Ports open but items missing from store shelves

Barge on the way, but no Costco chicken

Costco’s famous rotisserie chicken, bottled water, D-cell batteries and flashlights were missing from the big-box store’s inventory Monday because island shipping ports closed for several days last week as the state prepared for Hurricane Lane. 

“That’s a big one,” said Manager Tony Facemire of the missing cooked-on-site chicken. 

Normally Costco receives two deliveries of chicken a week. Last week it only received one. On Sunday the store ran out. “I don’t have any to cook,” Facemire said Monday afternoon.

The store is also out of several types of organic chicken, along with lanterns and generators, which were bought up in the pre-storm rush.

Hawaii ports opened on Saturday after most closed last week.
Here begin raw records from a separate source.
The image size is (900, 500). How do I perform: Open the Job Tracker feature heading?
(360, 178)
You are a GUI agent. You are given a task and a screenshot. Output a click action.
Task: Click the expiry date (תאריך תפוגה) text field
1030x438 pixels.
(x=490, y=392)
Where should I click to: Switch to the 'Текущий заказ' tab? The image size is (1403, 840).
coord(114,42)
At least one Young Brothers barge was en route from Honolulu to Kahului Harbor on Monday and expected today. But Facemire said it may take until Wednesday before the missing items are again available at Costco.
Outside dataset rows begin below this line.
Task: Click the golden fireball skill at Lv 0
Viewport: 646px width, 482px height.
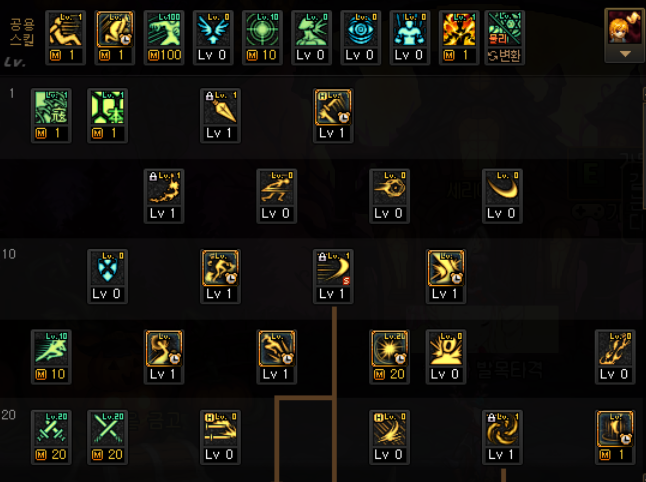Action: coord(389,196)
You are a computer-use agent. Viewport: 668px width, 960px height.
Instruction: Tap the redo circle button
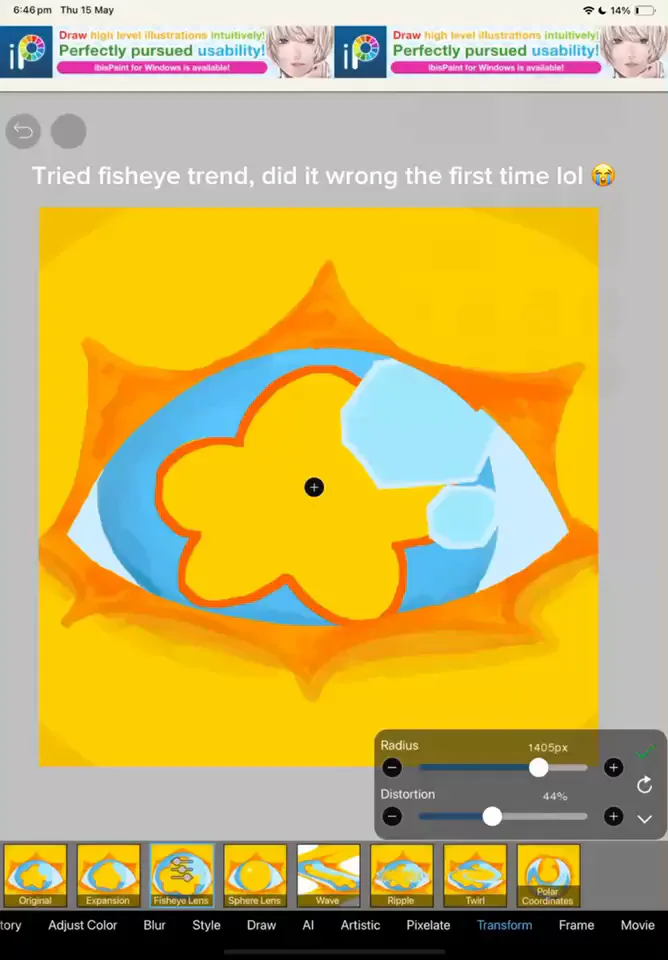coord(68,131)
He said that after the containers arrive at the harbor, crews need to retrieve them from the dock. It then takes time to unload once they’re at the store.
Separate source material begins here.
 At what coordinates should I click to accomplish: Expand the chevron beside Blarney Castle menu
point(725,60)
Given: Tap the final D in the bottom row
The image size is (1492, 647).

“Our plan is to work overnight (tonight) into Wednesday night” to get the shelves stocked, he said.

Kula Produce, which services supermarkets and hotels, is in a similar situation. Marketing Director Tish Uyehara said some produce, including lettuce and citrus fruits, may be sparse until the end of the week until shipping picks up again.

Uyehara, who works for Armstrong Produce on Oahu, which does business on Maui as Kula Produce, said items were ordered last week, but because ships were not allowed into port, the produce was delayed.

Uyehara expected a shipment from Honolulu to depart today and arrive Wednesday afternoon. Armstrong sent a shipment of produce to Maui on Monday by air.

The company was giving its customers at least some of what they ordered, but was rationing it so that all customers would receive at least some of their order before shipping could catch up later this week.

Local produce may also be sparse as local farmers deal with wind and insect damage, Uyehara said.

A spokesperson for Young Brothers could not be reached for comment on Monday, but news releases over the weekend said that the shipping company was responding to the request of Hawaiian Electric Co. to immediately transport several utility poles to Maui, as part of the utility’s response to the fire in Lahaina.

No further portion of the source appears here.